On close-up, you can see a slight raised ink texture. This surface printed wallpaper was not a crisp look – nothing wrong with that … it’s part of the hand-crafted look. The non-woven material is thick and stiff, and the seams were a bit more noticeable than on many other non-wovens. I also noted that where the gold ink hit the edges of the paper, there were ever-so-slight curls and overlaps. My guess is the gold ink reacted to the wet paste and expanded differently from the black and the background color. Never mind. From two feet away, you can’t notice it at all.
The David Hicks Collection by GP & J Baker contains several variations of this type of bold geometric pattern.
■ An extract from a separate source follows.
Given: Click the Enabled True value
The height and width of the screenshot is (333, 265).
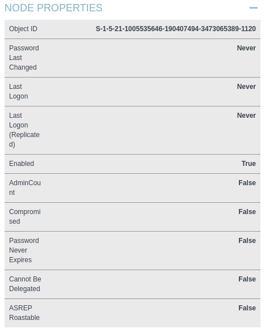Looking at the screenshot, I should pos(249,164).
Some of the vendors are calling this a “new” release … but I first hung one of these designs maybe 10 years ago.
Unfortunately, they haven’t gotten any better with the quality. Surprising, because GP&J Baker’s papers are usually very nice – I did one just a few months ago and loved it. Conversely, this one is quite stiff, and trying to work it into tight spots such as corners or behind a toilet or around a vanity or light fixture can result in creases. And the ink flakes off very easily. Here, just pressing the wallpaper against the baseboard so it could be trimmed caused the ink to chip off, and you can see little bits of it collected on top of the baseboard on the left. Luckily, this was at the floor and not very noticeable. I used some black chalk to cover the white areas. But at eye-level, this would have necessitated removing the whole strip and replacing with a new one.